## Stated problem
Reproduce the entries below word for word, starting at the line that contains "I will coord(501,25)." and continuing through the final line of the entries.

╭──

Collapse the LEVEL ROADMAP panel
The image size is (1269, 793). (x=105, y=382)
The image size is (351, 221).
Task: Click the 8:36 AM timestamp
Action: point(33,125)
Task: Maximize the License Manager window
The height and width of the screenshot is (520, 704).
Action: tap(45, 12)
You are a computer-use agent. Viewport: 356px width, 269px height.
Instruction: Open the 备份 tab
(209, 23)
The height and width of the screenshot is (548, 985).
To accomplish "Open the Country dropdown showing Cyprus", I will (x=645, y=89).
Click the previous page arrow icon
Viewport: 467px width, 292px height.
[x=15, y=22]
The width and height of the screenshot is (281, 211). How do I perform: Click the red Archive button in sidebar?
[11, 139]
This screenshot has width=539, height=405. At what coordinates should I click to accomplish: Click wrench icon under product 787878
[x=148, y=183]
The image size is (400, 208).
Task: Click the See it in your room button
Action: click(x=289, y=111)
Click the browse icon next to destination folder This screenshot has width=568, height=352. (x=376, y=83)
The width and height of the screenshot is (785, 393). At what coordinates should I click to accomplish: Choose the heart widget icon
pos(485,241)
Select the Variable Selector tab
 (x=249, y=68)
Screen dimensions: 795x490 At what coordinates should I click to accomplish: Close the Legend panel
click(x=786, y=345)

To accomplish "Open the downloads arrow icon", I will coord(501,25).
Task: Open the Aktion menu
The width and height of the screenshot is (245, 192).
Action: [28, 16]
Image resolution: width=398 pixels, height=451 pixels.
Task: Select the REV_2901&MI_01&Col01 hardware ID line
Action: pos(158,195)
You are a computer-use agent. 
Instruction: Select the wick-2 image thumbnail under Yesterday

╰──

## Reply
To accomplish "Open the downloads arrow icon", I will coord(501,25).
Task: Open the Aktion menu
The width and height of the screenshot is (245, 192).
Action: [28, 16]
Image resolution: width=398 pixels, height=451 pixels.
Task: Select the REV_2901&MI_01&Col01 hardware ID line
Action: pos(158,195)
You are a computer-use agent. 
Instruction: Select the wick-2 image thumbnail under Yesterday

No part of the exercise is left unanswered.